TASK INPUT —
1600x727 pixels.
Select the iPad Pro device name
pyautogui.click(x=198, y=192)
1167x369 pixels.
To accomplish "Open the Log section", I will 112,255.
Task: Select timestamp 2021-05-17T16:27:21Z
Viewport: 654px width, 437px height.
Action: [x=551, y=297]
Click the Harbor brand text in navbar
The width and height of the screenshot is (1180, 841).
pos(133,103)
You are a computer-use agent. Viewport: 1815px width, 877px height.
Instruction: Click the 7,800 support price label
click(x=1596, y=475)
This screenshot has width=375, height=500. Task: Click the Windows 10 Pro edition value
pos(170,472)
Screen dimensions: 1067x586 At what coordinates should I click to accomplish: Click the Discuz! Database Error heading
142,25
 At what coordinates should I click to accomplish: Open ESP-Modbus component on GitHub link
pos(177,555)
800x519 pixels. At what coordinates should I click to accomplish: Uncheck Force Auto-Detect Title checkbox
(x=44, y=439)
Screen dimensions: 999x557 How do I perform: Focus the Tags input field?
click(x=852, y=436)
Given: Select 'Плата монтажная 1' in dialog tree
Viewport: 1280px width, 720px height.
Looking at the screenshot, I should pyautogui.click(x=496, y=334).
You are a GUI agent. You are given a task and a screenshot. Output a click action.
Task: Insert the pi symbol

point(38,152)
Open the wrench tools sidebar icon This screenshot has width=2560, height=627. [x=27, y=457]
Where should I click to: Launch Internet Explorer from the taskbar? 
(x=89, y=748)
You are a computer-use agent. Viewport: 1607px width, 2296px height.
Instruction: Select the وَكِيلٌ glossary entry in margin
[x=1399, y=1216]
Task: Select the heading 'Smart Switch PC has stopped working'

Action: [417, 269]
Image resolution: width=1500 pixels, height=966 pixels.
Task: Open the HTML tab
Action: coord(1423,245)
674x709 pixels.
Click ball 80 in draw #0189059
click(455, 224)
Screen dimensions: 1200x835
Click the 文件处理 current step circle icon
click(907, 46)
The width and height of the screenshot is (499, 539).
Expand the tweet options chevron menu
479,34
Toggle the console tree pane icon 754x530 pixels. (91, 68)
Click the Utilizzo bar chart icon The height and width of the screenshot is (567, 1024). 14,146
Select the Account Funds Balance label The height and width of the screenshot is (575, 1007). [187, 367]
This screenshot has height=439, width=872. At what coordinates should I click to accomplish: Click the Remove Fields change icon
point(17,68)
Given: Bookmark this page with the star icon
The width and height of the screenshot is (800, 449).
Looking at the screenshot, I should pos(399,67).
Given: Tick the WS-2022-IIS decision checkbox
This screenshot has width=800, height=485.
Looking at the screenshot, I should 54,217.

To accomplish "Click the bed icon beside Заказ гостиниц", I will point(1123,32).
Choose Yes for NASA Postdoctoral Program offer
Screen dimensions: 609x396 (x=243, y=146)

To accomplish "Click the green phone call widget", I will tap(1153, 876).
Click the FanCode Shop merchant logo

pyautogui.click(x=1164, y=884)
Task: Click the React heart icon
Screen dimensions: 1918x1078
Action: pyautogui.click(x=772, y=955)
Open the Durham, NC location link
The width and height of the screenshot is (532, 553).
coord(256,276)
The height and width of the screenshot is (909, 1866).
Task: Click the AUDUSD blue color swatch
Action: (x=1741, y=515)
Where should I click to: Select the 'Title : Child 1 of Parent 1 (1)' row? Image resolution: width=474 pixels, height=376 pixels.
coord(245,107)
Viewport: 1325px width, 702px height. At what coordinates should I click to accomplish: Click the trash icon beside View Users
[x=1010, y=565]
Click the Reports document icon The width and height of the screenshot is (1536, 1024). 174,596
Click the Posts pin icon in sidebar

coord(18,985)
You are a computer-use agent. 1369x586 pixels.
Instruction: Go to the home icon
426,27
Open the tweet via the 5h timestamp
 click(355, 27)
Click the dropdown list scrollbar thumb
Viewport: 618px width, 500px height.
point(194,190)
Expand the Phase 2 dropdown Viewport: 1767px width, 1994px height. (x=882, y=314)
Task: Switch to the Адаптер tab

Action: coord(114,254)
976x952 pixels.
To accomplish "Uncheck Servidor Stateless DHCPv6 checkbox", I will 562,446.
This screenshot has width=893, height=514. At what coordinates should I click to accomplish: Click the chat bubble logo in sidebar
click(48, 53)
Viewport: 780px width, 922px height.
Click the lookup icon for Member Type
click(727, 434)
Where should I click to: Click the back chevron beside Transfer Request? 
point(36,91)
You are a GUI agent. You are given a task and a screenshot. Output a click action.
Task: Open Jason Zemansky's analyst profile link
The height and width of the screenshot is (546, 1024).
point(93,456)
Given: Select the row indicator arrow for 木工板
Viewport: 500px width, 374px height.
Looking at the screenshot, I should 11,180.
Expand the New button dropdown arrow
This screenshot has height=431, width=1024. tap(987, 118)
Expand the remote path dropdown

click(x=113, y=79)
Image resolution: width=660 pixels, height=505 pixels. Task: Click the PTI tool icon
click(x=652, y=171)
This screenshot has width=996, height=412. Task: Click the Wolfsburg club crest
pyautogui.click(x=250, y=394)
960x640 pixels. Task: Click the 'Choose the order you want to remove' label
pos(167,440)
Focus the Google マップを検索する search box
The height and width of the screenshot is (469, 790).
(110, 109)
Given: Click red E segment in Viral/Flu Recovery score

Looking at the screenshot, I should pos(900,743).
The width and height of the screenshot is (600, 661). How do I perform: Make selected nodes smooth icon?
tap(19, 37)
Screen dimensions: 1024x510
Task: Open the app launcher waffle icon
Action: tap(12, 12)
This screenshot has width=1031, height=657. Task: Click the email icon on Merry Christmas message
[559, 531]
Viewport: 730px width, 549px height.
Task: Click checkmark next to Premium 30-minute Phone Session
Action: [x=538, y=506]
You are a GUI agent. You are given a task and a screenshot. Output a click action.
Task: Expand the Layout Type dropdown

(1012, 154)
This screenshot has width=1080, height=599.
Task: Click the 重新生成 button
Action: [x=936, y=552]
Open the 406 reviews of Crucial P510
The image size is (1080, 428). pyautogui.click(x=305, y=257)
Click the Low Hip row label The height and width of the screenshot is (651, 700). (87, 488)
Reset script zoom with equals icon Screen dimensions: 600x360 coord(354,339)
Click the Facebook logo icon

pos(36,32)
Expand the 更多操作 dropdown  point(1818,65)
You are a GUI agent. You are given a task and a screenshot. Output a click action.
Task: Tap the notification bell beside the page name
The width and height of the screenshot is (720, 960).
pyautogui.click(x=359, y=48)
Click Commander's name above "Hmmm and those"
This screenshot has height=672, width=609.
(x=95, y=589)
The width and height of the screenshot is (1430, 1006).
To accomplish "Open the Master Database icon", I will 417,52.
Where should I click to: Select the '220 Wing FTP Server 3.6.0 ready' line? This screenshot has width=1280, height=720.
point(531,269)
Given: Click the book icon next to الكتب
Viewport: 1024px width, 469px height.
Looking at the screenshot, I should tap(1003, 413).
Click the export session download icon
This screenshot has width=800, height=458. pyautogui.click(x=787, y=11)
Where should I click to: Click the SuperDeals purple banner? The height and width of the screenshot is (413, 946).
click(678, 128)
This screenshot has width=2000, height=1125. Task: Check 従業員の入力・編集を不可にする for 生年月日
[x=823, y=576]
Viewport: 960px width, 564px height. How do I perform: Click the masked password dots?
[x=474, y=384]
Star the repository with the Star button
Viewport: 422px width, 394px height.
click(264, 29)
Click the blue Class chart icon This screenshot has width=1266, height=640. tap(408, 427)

TASK BRIEF —
Go through the records above and copy every line holding the word "with".

SOLVED PROBLEM —
Given: Bookmark this page with the star icon
Reset script zoom with equals icon Screen dimensions: 600x360 coord(354,339)
Star the repository with the Star button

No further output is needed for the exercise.